Come rain or shine, sleet or snow, northern or southern hemisphere, it would seem that my semi-annual illness is non-negotiable. I am typing while in bed, recuperating from a very unpleasant stomach and fever whammie. The worst, it seems, passed about an hour ago, which is good, because it was a very turbulent time when I had to stand up and my stomach immediately informed me via violent revolt that it wholeheartedly opposed this idea.
My stomach's complaints have piped down a little, so that's good. This week has been a crazy one!
I'll start off by talking a little bit about the retreat. It was so good to be on a staff (essentially) retreat with the other people who work here in the Ciudad! There's a bit more of a substantial basis there for saying hello or starting conversation now. Also, the opportunity to talk about stuff on my level, as opposed to the level of 16-year-olds, was hard to beat.
The Capuchin brothers here are saying that I'm going to be joining the order and bringing the Capuchins back to the Pacific Northwest.

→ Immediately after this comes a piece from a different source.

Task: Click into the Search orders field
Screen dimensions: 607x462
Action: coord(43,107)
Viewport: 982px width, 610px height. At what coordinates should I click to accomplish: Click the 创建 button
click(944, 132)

I told them that anything is possible but that fewer things are probable, but don't think the thought hasn't crossed my mind. Though being in the presence of several girls my age who were exuberant and genuinely excited and very vocal about their faith (our retreat leaders) was like a scent of paradise.
This week was more difficult than many others. Lots of heavy lifting on Monday, which I liked, but left me exhausted. Tuesday I was cleaning eggs. Wednesday we TRIED to get our money converted, but that didn't work. Thursday was a bit more successful. Friday they had me spraying the hen house with disinfectant, which probably contributed to my feelings of awfulness yesterday and today.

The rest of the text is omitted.